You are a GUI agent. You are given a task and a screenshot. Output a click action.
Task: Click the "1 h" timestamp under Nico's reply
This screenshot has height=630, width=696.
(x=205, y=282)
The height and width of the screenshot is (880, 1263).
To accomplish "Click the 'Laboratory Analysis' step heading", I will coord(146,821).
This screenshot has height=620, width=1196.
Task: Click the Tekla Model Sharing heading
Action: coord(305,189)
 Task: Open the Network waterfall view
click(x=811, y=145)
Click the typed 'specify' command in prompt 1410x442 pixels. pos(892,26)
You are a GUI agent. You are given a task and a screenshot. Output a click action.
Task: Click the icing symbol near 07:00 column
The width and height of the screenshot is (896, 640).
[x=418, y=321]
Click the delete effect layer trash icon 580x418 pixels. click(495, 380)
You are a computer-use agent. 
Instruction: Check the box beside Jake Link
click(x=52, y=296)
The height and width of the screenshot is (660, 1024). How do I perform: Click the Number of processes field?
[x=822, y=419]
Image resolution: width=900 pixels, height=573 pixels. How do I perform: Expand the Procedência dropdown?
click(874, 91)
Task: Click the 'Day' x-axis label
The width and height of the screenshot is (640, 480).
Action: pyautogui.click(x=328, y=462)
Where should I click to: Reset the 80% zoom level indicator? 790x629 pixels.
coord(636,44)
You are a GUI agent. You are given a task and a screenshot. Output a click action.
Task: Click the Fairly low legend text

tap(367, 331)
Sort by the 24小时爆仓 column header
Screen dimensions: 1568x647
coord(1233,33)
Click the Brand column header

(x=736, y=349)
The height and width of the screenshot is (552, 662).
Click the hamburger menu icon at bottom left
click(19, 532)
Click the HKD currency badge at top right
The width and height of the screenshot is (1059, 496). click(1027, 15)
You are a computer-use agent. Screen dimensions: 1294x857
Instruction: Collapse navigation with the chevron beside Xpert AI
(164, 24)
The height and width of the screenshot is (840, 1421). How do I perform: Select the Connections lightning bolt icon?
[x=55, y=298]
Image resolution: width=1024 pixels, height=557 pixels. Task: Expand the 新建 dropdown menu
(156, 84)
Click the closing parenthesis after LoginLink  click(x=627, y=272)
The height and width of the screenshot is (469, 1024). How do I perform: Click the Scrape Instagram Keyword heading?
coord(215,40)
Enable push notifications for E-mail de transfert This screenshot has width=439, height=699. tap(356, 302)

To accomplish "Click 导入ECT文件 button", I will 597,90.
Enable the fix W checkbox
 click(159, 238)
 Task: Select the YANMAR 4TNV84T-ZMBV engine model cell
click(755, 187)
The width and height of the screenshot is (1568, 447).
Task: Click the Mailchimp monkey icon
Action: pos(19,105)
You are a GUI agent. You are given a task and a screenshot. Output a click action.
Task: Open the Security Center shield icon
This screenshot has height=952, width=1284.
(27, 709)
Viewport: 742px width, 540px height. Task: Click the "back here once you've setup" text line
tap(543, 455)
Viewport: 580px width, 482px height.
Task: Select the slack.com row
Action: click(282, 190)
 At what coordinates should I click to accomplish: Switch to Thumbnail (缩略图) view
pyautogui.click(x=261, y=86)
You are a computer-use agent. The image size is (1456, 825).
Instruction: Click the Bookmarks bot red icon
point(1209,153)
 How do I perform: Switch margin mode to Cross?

What you should do
Would you please copy every line of the data exactly?

Solution below
You are a GUI agent. You are given a task and a screenshot. Output a click action.
Task: Click the "1 h" timestamp under Nico's reply
This screenshot has height=630, width=696.
(x=205, y=282)
The height and width of the screenshot is (880, 1263).
To accomplish "Click the 'Laboratory Analysis' step heading", I will coord(146,821).
This screenshot has height=620, width=1196.
Task: Click the Tekla Model Sharing heading
Action: coord(305,189)
 Task: Open the Network waterfall view
click(x=811, y=145)
Click the typed 'specify' command in prompt 1410x442 pixels. pos(892,26)
You are a GUI agent. You are given a task and a screenshot. Output a click action.
Task: Click the icing symbol near 07:00 column
The width and height of the screenshot is (896, 640).
[x=418, y=321]
Click the delete effect layer trash icon 580x418 pixels. click(495, 380)
You are a computer-use agent. 
Instruction: Check the box beside Jake Link
click(x=52, y=296)
The height and width of the screenshot is (660, 1024). How do I perform: Click the Number of processes field?
[x=822, y=419]
Image resolution: width=900 pixels, height=573 pixels. How do I perform: Expand the Procedência dropdown?
click(874, 91)
Task: Click the 'Day' x-axis label
The width and height of the screenshot is (640, 480).
Action: pyautogui.click(x=328, y=462)
Where should I click to: Reset the 80% zoom level indicator? 790x629 pixels.
coord(636,44)
You are a GUI agent. You are given a task and a screenshot. Output a click action.
Task: Click the Fairly low legend text

tap(367, 331)
Sort by the 24小时爆仓 column header
Screen dimensions: 1568x647
coord(1233,33)
Click the Brand column header

(x=736, y=349)
The height and width of the screenshot is (552, 662).
Click the hamburger menu icon at bottom left
click(19, 532)
Click the HKD currency badge at top right
The width and height of the screenshot is (1059, 496). click(1027, 15)
You are a computer-use agent. Screen dimensions: 1294x857
Instruction: Collapse navigation with the chevron beside Xpert AI
(164, 24)
The height and width of the screenshot is (840, 1421). How do I perform: Select the Connections lightning bolt icon?
[x=55, y=298]
Image resolution: width=1024 pixels, height=557 pixels. Task: Expand the 新建 dropdown menu
(156, 84)
Click the closing parenthesis after LoginLink  click(x=627, y=272)
The height and width of the screenshot is (469, 1024). How do I perform: Click the Scrape Instagram Keyword heading?
coord(215,40)
Enable push notifications for E-mail de transfert This screenshot has width=439, height=699. tap(356, 302)

To accomplish "Click 导入ECT文件 button", I will 597,90.
Enable the fix W checkbox
 click(159, 238)
 Task: Select the YANMAR 4TNV84T-ZMBV engine model cell
click(755, 187)
The width and height of the screenshot is (1568, 447).
Task: Click the Mailchimp monkey icon
Action: pos(19,105)
You are a GUI agent. You are given a task and a screenshot. Output a click action.
Task: Open the Security Center shield icon
This screenshot has height=952, width=1284.
(27, 709)
Viewport: 742px width, 540px height. Task: Click the "back here once you've setup" text line
tap(543, 455)
Viewport: 580px width, 482px height.
Task: Select the slack.com row
Action: click(282, 190)
 At what coordinates should I click to accomplish: Switch to Thumbnail (缩略图) view
pyautogui.click(x=261, y=86)
You are a computer-use agent. The image size is (1456, 825).
Instruction: Click the Bookmarks bot red icon
point(1209,153)
 How do I perform: Switch margin mode to Cross?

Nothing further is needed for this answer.